WHAT YOU NEED TO DO:
Copy out these records again, putting "drop-down menu" in place of "dropdown arrow" and keeping everything else the same.

EXTRACTED RECORDS:
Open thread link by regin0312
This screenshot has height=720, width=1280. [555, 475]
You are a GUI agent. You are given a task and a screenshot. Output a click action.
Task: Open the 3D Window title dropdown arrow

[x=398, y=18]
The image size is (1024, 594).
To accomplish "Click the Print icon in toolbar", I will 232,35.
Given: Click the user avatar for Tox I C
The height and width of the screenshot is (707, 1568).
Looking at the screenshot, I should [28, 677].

TASK ANSWER:
Open thread link by regin0312
This screenshot has height=720, width=1280. [555, 475]
You are a GUI agent. You are given a task and a screenshot. Output a click action.
Task: Open the 3D Window title drop-down menu

[x=398, y=18]
The image size is (1024, 594).
To accomplish "Click the Print icon in toolbar", I will 232,35.
Given: Click the user avatar for Tox I C
The height and width of the screenshot is (707, 1568).
Looking at the screenshot, I should [28, 677].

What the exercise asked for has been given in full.